## [OBJECTIVES]
- 1) In the post about List<T> versus Collection<T>, translate this sentence into Spanish: "Feelings aside, the recommendation is to return a Collection, as it is extensible and will not break any older code."
- 2) Which book does the post about List<T> versus Collection<T> cite for the main reasons to refactor?

## [DOCUMENT EXTRACT]
◇ ◇ ◇ ◇ ◇ ◇ ◇

But, List<T> works faster… and it has methods like Sort(), and Find()!

If you are reading this, by now you have probably read Stackoverflow articles such as this one:
C#: Difference between List<T> and Collection<T> (CA1002, Do not expose generic lists)

I am not going to argue the case of Collection<T> vs. List<T>. I want to find a practical way to code better and not get the warning without suppressing it. Consider this case:

	public IEnumerable<int> MyMethod()
	{
		List<int>; myList = new List<int>()
		for (int (i) = 0; (i) <= 1000000; (i)++)
		{
			myList.Add(i);
		}

		return myList;
	}

Visual Studio Code Analysis will not give a CA1002 when we build this. The List<T> is scoped within the method and we are returning IEnumerable<T>.

For most shops where the code is known by all, and never used or looked at outside the shop, I guess the above would work? Seems plausible. But, we cannot enhance it later down the road if we needed to. Say, for example, we needed to raise an event that the list was changed somehow. As a developer friend used to say: “It makes me feel dirty.” Feelings aside, the recommendation is to return a Collection, as it is extensible and will not break any older code.

Personally, I don’t feel real good about leaving it like that. I feel the need to refactor that further and have it be more universal. From Martin Fowler’s “Refactoring” book, we learn that the main reasons to refactor is to make our code manageable/extensible, and readable. The exception would be to increase performance. So, do we have a performance issue here?

While the example above might be faster in execution, we tested it out with ticks, and for a million records the difference was 809000 ticks on average (returning Collection) vs. 799000 ticks on average (returning IEnumerable).

So, performance not really being an issue here, let’s say we follow good refactoring principles to make our code more readable, and maintainable/extensible.

The simplest solution:

	public Collection<int> MyMethod()
	{
		List<int> myList = new List<int>()
		for (int (i) = 0; (i) <= 1000000; (i)++)
		{
			myList.Add(i);
		}

		return new Collection<int>(myList);
	}

Perhaps for 99 percent(?) of what we do that would be ok. So, why are we doing this?

1. We aren’t getting a CA1002 warning.
2. We are returning a Collection, so if we decide to extend/enhance/soup up the collection, we will not be breaking any other calling code later.
3. We are not exposing extraneous methods associated with a List<T> (look up the methods in List vs Collection on MSDN)

◇ ◇ ◇ ◇ ◇ ◇ ◇

## [DATASET EXCERPTS]

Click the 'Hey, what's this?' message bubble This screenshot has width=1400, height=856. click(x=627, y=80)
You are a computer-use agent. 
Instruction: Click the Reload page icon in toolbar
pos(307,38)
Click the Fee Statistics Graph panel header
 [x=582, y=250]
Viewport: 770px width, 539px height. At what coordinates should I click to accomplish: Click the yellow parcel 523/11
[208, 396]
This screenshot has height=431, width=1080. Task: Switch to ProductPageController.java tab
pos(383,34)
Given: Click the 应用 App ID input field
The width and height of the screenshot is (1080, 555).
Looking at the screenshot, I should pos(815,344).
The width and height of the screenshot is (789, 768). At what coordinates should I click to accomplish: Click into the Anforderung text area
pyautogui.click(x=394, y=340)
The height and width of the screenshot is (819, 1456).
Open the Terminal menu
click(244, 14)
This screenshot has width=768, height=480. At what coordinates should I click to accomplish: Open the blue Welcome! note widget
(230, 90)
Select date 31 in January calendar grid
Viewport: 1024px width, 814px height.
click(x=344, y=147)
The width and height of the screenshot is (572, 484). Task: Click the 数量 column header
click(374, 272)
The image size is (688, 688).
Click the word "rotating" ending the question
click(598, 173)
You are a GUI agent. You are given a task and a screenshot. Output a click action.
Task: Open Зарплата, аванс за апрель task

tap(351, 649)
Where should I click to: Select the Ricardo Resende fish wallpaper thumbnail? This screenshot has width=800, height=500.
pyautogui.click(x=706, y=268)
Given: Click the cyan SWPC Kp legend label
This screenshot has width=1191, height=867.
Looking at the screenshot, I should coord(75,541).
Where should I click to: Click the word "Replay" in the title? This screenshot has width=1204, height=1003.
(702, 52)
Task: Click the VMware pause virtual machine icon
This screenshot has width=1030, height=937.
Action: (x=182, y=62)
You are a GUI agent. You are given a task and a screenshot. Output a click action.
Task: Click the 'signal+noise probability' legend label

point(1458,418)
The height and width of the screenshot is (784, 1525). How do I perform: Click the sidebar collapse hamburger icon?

◇ ◇ ◇ ◇ ◇ ◇ ◇

## [RESPONSES TO THE EXERCISE]
- 1) Dejando de lado los sentimientos, la recomendación es devolver una Collection, ya que es extensible y no romperá ningún código anterior.

- 2) Martin Fowler's "Refactoring."